Les confessions de Takao sur le tableau noir du malheur ont eu lieu à la fin du second volume des Fleurs du Mal. Un moment qui a sonné comme une libération pour deux êtres trop à l'étroit dans leur environnement. Vient alors le moment pour le garçon d'affronter les conséquences de son acte...
Un (très) bref instant de répit
Pour autant le tome commence par nous infliger un démenti partiel : la salle de classe est bien dans un état peu propice au travail mais les mots de Takao ont été recouverts. Le blanc de la craie cède face à l'obscurité de l'encre qui a coulé. C'est donc toujours le mystérieux « pervers » qui se trouve incriminé.
Démenti seulement partiel parce que la mère de Takao et Nanako ont compris (ce qui ne semble pas déranger la jeune fille). Il subit donc plusieurs coups psychologiques mais n'a pas le temps de vraiment respirer : il est débordé par le cours des événements et Sawa n'est jamais loin pour lui proposer une nouvelle mission.

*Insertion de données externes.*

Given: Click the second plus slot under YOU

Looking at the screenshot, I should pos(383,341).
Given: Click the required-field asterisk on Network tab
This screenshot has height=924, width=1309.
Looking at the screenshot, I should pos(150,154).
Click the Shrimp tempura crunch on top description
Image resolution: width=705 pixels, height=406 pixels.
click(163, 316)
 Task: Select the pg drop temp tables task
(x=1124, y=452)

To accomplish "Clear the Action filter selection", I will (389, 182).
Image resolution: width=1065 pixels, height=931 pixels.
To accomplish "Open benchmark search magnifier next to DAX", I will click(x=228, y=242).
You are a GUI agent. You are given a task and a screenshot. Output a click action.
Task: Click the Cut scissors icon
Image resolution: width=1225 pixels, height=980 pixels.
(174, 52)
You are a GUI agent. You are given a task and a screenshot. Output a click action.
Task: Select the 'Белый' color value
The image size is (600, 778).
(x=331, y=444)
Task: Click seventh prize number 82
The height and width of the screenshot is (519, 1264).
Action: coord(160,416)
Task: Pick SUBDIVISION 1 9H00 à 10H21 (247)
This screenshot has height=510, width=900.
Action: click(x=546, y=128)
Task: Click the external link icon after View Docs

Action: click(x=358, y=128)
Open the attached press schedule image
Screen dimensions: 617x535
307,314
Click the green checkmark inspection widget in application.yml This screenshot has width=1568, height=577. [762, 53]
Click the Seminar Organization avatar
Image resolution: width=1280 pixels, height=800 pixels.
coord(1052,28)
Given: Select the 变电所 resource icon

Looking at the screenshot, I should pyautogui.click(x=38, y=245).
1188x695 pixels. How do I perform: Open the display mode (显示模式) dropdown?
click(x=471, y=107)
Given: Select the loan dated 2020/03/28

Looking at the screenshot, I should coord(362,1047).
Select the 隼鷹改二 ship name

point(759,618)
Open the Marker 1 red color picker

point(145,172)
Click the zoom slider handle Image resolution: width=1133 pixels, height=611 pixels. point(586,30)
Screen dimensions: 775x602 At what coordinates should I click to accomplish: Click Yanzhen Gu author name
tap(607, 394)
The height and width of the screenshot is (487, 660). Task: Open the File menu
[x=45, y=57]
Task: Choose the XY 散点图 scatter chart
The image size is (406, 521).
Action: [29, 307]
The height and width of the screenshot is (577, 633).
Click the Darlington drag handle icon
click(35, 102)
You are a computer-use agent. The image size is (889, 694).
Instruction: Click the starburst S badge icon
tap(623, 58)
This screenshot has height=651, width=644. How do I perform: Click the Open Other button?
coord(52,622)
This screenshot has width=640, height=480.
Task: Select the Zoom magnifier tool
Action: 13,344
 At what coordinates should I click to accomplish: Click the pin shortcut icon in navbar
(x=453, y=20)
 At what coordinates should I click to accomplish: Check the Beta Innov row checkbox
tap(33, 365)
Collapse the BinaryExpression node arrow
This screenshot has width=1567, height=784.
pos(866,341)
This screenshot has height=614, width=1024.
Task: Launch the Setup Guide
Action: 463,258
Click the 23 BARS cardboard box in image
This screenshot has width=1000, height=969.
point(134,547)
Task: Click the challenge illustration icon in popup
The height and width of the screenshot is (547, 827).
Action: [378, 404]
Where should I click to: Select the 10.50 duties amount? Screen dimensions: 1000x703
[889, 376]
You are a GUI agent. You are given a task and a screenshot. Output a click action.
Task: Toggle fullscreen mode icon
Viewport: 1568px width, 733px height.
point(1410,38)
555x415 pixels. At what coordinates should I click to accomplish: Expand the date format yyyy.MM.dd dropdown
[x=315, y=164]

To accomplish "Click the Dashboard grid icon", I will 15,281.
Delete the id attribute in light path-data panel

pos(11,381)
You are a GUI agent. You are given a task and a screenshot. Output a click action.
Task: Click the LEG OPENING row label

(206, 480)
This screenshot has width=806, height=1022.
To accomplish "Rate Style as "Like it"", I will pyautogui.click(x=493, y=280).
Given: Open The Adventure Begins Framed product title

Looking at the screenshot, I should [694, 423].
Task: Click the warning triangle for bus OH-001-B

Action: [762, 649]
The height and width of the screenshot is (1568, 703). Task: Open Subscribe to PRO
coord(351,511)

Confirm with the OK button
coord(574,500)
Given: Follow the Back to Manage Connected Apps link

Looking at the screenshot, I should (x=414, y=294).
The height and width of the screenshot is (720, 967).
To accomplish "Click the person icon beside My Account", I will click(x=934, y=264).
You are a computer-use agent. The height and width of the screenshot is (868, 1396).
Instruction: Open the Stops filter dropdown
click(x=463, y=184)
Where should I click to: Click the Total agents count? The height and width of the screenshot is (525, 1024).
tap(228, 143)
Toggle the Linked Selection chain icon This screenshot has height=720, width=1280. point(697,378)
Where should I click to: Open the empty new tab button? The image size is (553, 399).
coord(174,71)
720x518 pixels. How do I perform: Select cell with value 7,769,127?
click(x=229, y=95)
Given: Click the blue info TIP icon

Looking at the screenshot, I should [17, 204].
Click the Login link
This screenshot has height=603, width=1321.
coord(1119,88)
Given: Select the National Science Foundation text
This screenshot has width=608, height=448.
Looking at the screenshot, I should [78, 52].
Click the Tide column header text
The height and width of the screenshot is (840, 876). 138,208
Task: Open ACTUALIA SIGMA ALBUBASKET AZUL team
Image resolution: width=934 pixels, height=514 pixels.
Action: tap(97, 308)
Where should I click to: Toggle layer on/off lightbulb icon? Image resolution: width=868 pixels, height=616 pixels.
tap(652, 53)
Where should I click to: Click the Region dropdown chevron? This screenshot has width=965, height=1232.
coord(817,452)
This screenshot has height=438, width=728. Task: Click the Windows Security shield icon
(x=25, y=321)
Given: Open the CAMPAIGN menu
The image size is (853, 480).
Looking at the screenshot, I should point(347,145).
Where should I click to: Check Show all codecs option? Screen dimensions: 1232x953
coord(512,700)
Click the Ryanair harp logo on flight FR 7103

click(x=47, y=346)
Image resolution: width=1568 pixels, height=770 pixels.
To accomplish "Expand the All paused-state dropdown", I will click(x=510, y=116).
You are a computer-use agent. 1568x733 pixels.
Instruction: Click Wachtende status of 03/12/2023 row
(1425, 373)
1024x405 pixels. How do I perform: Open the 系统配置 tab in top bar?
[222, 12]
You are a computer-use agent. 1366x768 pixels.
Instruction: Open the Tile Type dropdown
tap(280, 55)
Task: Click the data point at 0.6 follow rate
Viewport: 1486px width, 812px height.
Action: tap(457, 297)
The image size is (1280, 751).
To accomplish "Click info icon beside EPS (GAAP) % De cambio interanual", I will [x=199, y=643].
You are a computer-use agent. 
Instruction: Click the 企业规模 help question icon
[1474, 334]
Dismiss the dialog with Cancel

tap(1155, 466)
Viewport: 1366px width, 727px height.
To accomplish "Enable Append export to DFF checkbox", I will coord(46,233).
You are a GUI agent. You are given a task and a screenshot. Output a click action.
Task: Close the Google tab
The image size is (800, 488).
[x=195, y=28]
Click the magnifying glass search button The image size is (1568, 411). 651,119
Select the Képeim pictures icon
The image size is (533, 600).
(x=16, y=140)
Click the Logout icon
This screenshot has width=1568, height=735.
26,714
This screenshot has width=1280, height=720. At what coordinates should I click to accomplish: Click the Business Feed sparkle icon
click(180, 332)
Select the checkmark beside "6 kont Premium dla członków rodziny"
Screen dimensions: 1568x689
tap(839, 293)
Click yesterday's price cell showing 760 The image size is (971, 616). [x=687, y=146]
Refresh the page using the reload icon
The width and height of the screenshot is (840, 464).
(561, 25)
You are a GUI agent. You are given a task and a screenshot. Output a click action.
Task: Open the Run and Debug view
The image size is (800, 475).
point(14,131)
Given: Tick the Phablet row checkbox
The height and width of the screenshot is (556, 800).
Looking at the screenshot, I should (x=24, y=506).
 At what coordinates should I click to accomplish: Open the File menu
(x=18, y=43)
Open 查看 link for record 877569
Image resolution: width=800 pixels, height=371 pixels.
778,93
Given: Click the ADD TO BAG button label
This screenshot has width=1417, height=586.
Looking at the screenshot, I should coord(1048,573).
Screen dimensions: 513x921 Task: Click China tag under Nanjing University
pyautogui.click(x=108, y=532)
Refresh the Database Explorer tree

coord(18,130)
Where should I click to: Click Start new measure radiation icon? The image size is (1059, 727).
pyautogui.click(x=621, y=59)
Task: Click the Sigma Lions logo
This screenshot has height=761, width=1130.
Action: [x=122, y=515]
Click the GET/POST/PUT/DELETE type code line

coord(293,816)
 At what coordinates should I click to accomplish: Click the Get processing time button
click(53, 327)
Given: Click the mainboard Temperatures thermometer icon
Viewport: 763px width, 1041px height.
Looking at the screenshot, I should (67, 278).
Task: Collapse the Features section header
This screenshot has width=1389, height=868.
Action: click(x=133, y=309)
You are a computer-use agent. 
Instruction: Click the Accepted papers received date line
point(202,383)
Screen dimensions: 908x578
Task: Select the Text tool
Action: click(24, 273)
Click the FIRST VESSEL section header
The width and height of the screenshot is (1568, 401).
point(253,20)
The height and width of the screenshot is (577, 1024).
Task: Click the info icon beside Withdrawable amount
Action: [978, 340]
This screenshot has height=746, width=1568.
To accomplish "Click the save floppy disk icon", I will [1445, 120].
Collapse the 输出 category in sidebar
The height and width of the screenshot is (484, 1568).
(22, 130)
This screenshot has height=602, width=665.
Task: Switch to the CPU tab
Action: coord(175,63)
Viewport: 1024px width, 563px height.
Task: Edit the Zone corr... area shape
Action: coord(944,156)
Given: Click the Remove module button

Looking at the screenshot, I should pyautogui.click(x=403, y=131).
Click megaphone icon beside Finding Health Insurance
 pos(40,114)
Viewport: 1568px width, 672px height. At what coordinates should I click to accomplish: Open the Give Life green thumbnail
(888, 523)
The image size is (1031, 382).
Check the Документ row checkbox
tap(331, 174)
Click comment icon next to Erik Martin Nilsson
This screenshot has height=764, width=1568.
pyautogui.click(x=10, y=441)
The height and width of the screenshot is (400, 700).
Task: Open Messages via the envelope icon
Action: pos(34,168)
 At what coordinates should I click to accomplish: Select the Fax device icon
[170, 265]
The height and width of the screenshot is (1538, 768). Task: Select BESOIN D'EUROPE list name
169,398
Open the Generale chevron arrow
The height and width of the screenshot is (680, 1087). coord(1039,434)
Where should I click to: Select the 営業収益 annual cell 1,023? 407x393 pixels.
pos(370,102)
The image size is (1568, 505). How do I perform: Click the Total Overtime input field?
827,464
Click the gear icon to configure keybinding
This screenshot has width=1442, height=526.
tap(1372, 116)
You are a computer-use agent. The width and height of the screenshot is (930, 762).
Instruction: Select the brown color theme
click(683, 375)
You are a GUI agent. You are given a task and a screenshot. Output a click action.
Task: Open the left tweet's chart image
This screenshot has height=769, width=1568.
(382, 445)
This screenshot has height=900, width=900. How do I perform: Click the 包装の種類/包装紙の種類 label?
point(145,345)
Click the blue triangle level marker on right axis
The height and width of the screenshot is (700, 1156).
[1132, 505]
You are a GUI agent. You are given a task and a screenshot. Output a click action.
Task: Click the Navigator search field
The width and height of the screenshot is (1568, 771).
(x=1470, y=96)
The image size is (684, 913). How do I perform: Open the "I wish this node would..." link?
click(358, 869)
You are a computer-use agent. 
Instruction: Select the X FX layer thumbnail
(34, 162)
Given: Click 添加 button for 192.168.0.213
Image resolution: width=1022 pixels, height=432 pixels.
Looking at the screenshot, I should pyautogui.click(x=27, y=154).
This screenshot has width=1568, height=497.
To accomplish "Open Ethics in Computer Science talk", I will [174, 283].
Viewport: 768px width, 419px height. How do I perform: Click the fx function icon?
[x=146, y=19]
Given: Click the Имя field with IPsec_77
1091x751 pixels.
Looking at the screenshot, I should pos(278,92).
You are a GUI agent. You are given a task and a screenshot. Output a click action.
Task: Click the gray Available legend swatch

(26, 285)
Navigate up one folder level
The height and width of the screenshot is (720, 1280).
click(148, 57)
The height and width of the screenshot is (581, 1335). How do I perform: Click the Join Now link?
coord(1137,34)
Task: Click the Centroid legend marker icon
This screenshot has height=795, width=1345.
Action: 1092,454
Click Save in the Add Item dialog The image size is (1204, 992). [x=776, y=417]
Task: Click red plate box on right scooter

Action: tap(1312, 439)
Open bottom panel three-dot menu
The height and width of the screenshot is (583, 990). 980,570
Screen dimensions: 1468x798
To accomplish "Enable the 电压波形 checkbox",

Une mission qui nous ramène au début de la série : voir l’autre côté de la montagne. Comme si cette première idée était celle à accomplir. Une fois encore, ils ne pourront pas aller au bout. Leur voyage est un échec – cette nuit n'est pas libératrice comme a pu l'être celle de la fin du tome 2 –, comme si on ne pouvait pas s'échapper. Cela ouvre trois voies : se résigner (peu probable ?), réessayer ou alors transformer la ville.
Déchirures
Le « masque » de Takao a été entamé un peu plus encore. Sawa ne se prive pas pour mettre à nu (dans tous les sens du terme) le garçon. Les confessions de Takao, partie II, ont lieu. Il se dit plein de vide et on devine – la nature ayant horreur du vide – qu'il sera amené à se remplir. Le pacte le liant à Sawa tient toujours et cette dernière devient moins indifférente à ce que raconte son partenaire. Comme si le lien existant entre eux finissait par la contaminer elle aussi, par un effet de retour non prévu. Son masque à elle ne serait-il pas en train de vaciller ?
Apparaît alors un signal : Les Fleurs du Mal sont écartées de la scène. Si une de ces fleurs s'aperçoit dans le regard de Takao, il sera plutôt question de ses Fleurs du Mal et non celles de Baudelaire. Á lui de les cultiver, d'avoir son propre jardin et de ne pas se reposer sur celui d'un autre.
Prise à deux
Peut-être plus encore que les volumes précédents celui-ci insiste sur le trio Sawa-Takao-Nanako. Cette insistance se retrouve dans le récit comme dans la composition des cases où Takao se retrouve entre les deux filles. Une situation d'entre-deux qui fait écho aux sentiments qui existent entre eux, à leurs attaches respectives bien sûr, mais aussi à quelque chose de plus fondamental.
Shûzô Oshimi déclare, en fin de tome, que le manga traite de la fin de l'adolescence, cette période où chacun doit en trouver la sortie. C'est en partie à cela que l'on assiste ici : un tâtonnement. Takao est pris entre deux filles qui représentent deux évolutions possibles. Nanako est une personne qui désire comprendre (alors que Takao avoue ne pas saisir ce qu'il a lu), saisir ce qui l'entoure. Sawa est une version amplifiée de penchants qu'il préfère taire.
D'où le fait que Sawa et Nanako ne puissent pas vraiment se comprendre. Elles ne parlent pas au même Takao et cette lutte qui se joue – et qui bénéficie de plusieurs jeux de miroir : voir le début du tome où Sawa pose la main sur le torse de Takao et la fin où Nanako fait la même chose mais sur son torse nu cette fois – semble rendre son verdict (définitif ?) sous les projecteurs...
Les nuits se suivent et ne se ressemblent pas
Quel adulte sera l'adolescent que nous sommes ? Est-on l'adulte que nous devrions être ? Notre identité correspond-elle à notre être ? Lire Les Fleurs du Mal invite à la réflexion tant les personnages nous montrent le jeu permanent entre leur rôle et ce qu'ils en font. Ce troisième volume poursuit donc une intrigue qui ne perd ni en intensité ni en intérêt. Il se termine sur une incertitude tant ce qui se passe au fil des pages va contre l'idée d'une intrigue trop évidente. De nouvelles péripéties non prévisibles à attendre ? Nous n'en demandons pas davantage.